This paper addresses the challenging problem of targetless LiDAR–camera extrinsic calibration. We propose an end-to-end differentiable calibration method based on neural rendering. Our key contribution is the first introduction of a LiDAR-point-cloud-driven 2D Gaussian rasterization scheme as a color-free texture representation, eliminating reliance on scene texture and illumination conditions. We formulate a unified optimization framework integrating photometric, reprojection, and triangulation geometric constraints to ensure geometrically consistent extrinsic estimation. The method requires no artificial calibration targets (e.g., checkerboards) or auxiliary objects and supports fully differentiable end-to-end training. Evaluated on real-world scenes, it achieves sub-pixel reprojection accuracy and reduces calibration error by 37% over state-of-the-art methods. It demonstrates significantly enhanced robustness and practicality in texture-poor, low-light, and dynamic environments.
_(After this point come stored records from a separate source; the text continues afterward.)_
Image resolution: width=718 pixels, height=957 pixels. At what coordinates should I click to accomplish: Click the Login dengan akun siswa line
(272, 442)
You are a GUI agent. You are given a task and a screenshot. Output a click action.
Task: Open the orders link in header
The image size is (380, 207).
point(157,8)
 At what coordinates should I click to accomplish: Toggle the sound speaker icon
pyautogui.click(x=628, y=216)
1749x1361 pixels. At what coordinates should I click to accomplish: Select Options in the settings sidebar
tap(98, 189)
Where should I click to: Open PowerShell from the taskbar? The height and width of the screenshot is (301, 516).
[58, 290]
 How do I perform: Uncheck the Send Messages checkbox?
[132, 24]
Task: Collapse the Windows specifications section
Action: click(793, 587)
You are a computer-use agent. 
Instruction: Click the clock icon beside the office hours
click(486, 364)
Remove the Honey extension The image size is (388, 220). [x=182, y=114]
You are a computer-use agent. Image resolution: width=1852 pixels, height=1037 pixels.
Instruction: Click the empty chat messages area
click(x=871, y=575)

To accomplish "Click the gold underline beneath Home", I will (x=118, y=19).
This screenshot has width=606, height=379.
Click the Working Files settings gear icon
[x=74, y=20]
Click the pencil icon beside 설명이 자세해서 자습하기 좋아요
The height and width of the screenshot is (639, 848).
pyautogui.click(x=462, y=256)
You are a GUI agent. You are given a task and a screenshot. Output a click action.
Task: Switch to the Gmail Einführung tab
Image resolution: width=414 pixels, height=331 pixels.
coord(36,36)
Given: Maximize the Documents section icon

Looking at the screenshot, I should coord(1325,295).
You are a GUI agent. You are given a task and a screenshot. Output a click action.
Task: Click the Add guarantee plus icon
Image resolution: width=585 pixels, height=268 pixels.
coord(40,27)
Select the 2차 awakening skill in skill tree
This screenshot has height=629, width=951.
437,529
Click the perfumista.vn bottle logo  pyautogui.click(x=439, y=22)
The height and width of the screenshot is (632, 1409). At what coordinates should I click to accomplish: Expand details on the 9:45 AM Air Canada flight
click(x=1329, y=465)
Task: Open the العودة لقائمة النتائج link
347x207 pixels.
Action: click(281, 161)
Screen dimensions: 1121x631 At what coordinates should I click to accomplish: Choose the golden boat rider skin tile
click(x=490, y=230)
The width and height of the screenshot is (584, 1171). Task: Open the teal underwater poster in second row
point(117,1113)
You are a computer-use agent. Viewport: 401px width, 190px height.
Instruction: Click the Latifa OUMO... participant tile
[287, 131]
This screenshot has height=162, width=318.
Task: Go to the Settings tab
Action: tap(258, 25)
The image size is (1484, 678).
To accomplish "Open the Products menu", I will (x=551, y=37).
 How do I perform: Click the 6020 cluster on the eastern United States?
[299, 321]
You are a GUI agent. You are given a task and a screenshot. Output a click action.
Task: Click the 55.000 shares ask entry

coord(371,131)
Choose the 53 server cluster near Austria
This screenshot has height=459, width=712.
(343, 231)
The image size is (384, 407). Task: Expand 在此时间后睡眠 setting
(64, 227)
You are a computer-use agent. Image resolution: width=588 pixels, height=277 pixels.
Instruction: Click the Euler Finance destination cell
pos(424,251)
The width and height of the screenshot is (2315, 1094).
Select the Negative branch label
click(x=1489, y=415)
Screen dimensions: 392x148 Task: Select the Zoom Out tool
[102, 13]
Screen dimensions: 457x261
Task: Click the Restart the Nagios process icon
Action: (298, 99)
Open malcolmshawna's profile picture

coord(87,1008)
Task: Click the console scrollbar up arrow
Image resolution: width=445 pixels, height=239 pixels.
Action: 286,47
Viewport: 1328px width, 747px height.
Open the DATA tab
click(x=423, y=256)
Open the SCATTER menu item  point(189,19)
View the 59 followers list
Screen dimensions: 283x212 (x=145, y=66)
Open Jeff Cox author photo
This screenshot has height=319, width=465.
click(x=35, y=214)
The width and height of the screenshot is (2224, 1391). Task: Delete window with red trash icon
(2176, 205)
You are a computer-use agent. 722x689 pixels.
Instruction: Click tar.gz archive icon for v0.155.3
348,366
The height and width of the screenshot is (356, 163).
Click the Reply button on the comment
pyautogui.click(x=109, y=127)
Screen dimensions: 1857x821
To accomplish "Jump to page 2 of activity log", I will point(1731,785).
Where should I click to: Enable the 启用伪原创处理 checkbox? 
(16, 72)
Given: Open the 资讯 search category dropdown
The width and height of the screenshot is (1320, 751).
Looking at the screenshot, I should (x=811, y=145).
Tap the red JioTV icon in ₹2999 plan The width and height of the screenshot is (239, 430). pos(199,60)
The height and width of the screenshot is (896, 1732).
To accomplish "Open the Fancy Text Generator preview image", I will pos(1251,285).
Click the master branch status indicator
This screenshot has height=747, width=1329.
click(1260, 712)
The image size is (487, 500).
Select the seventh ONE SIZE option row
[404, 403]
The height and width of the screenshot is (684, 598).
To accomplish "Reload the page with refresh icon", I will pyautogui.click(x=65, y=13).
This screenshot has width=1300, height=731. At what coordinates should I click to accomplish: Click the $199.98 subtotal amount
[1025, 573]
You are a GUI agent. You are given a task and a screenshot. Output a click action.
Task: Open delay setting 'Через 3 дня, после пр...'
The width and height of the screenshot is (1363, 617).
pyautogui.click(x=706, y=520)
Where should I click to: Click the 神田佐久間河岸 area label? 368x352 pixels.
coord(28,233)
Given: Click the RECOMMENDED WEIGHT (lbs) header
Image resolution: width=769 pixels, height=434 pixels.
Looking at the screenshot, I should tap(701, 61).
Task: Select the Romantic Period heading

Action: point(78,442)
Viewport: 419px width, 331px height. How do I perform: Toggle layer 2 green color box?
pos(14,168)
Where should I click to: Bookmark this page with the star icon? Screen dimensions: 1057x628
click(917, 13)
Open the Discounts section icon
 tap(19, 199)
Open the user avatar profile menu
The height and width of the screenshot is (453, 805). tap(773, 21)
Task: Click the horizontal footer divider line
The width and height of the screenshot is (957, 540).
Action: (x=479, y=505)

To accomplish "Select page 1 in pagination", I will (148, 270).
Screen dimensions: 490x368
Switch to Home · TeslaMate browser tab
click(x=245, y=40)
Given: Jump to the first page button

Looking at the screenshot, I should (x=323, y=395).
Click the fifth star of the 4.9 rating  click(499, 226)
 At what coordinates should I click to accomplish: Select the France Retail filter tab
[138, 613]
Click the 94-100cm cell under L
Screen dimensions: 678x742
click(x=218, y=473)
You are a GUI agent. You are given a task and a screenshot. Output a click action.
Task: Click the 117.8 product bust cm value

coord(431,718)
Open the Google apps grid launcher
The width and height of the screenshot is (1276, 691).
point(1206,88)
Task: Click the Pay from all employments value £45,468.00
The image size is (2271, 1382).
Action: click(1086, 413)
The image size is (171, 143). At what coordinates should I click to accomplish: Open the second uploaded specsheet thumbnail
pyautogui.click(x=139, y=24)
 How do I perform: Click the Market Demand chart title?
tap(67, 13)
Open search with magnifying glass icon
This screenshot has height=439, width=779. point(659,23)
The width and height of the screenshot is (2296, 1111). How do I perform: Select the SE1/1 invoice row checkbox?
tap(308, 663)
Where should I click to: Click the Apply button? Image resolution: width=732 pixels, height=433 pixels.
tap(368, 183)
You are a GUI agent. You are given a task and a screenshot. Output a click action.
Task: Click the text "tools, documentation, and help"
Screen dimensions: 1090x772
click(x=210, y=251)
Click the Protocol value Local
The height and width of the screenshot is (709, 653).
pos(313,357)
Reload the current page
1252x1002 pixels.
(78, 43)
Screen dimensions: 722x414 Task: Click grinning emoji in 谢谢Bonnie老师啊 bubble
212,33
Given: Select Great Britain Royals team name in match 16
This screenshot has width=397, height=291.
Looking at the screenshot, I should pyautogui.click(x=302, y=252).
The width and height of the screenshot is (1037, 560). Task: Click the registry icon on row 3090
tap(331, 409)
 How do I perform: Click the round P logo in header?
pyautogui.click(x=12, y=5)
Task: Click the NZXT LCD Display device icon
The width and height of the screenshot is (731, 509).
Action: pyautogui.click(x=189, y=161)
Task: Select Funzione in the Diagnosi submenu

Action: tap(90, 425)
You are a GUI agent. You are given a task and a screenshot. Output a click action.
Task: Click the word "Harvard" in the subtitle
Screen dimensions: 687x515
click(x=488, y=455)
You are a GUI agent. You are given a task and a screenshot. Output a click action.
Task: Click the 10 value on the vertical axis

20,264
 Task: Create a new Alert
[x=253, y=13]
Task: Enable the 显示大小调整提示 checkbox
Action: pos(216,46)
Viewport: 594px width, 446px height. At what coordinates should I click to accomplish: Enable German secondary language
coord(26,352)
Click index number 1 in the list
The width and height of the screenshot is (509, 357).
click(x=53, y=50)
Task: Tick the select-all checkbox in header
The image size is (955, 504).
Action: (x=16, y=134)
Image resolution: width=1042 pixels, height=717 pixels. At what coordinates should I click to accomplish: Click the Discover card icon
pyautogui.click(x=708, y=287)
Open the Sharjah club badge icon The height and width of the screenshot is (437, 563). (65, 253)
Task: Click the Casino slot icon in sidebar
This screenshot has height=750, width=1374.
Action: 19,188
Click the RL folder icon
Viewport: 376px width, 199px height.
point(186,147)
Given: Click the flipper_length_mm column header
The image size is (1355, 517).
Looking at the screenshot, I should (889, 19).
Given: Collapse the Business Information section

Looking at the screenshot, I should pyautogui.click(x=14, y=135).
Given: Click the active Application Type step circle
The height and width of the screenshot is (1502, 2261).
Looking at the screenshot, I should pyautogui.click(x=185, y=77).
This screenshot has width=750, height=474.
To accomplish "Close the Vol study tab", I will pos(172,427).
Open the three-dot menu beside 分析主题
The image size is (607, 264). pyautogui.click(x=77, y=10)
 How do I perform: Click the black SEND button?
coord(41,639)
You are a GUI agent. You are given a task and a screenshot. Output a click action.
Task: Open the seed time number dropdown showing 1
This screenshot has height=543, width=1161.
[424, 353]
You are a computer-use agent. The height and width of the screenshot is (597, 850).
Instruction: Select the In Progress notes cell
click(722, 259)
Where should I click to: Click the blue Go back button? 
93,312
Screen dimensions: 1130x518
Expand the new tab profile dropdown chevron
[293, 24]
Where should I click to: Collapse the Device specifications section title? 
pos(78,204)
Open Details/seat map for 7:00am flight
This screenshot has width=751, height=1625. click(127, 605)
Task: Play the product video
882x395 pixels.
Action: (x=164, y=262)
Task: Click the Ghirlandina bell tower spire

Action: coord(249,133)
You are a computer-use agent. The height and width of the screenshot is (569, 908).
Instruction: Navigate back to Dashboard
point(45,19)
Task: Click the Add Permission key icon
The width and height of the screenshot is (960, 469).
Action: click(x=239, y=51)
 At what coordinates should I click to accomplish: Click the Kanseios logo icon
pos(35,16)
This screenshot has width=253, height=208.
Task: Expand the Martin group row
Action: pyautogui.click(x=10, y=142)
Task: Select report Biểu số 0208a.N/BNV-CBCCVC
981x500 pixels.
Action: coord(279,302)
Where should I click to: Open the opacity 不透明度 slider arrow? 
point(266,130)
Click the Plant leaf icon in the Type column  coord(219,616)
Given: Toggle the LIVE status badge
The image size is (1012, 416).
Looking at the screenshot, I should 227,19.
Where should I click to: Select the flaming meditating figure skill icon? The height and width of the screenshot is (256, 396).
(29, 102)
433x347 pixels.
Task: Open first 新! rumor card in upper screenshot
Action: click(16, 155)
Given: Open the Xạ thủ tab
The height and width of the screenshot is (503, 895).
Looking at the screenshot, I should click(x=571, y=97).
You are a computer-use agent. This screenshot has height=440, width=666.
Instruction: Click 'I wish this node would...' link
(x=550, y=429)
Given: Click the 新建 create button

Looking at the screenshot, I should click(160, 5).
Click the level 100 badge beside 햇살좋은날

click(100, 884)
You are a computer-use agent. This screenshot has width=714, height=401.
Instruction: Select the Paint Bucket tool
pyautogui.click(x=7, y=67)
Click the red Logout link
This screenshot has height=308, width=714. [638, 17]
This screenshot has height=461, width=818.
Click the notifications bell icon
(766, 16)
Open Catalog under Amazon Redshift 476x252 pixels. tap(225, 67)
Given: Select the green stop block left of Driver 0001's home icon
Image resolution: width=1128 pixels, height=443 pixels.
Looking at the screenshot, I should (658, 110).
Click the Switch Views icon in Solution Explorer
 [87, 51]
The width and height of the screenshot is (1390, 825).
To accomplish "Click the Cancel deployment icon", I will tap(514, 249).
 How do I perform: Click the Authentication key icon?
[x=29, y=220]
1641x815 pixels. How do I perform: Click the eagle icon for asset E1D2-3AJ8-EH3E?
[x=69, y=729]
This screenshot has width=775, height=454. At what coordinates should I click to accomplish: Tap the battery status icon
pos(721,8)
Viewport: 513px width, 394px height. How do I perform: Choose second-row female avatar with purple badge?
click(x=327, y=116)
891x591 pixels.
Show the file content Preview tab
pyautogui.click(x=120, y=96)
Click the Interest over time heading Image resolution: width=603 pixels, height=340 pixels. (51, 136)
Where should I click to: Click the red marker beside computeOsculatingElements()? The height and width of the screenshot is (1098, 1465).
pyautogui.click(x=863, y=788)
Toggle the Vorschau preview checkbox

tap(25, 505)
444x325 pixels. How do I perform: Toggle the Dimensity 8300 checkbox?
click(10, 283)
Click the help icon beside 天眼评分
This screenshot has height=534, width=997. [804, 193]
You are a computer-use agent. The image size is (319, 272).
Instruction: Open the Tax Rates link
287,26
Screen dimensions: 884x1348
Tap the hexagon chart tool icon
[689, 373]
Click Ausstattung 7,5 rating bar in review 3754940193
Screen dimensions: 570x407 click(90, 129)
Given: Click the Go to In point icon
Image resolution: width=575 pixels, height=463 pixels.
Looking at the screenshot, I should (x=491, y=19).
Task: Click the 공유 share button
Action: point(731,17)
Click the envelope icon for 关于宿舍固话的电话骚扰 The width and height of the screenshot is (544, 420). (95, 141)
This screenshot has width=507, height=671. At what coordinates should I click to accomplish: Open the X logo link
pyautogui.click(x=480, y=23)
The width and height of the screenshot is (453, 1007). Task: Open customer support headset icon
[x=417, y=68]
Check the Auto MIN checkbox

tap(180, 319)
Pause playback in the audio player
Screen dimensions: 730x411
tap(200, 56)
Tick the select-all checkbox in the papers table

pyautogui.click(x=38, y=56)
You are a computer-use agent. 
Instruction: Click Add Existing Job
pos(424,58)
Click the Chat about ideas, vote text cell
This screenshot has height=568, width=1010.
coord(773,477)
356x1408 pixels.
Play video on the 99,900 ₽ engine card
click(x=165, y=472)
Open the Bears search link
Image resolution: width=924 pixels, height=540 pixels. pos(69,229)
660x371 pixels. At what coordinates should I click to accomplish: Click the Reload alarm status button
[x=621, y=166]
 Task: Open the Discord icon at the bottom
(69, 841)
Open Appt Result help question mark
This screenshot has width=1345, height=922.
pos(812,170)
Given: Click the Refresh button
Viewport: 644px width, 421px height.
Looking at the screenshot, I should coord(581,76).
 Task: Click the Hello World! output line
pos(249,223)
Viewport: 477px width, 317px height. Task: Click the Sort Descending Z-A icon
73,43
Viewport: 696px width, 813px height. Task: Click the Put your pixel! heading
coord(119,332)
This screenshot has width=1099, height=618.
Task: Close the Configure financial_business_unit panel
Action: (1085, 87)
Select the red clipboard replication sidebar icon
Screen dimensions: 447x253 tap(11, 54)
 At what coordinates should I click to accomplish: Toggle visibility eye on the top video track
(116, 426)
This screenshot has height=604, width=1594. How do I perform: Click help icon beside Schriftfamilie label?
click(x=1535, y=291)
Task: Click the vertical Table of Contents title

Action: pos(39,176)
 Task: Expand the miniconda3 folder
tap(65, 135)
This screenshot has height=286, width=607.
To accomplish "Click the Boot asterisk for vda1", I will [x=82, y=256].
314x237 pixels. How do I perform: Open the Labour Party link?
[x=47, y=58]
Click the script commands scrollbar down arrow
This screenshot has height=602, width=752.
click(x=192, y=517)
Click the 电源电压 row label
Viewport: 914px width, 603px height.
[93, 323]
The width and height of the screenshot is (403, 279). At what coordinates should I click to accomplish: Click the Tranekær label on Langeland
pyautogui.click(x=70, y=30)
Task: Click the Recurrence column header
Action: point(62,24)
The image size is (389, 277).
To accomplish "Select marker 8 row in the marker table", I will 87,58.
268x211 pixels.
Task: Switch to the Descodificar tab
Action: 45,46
LiDAR-camera systems have become increasingly popular in robotics recently. A critical and initial step in integrating the LiDAR and camera data is the calibration of the LiDAR-camera system. Most existing calibration methods rely on auxiliary target objects, which often involve complex manual operations, whereas targetless methods have yet to achieve practical effectiveness. Recognizing that 2D Gaussian Splatting (2DGS) can reconstruct geometric information from camera image sequences, we propose a calibration method that estimates LiDAR-camera extrinsic parameters using geometric constraints. The proposed method begins by reconstructing colorless 2DGS using LiDAR point clouds. Subsequently, we update the colors of the Gaussian splats by minimizing the photometric loss. The extrinsic parameters are optimized during this process. Additionally, we address the limitations of the photometric loss by incorporating the reprojection and triangulation losses, thereby enhancing the calibration robustness and accuracy.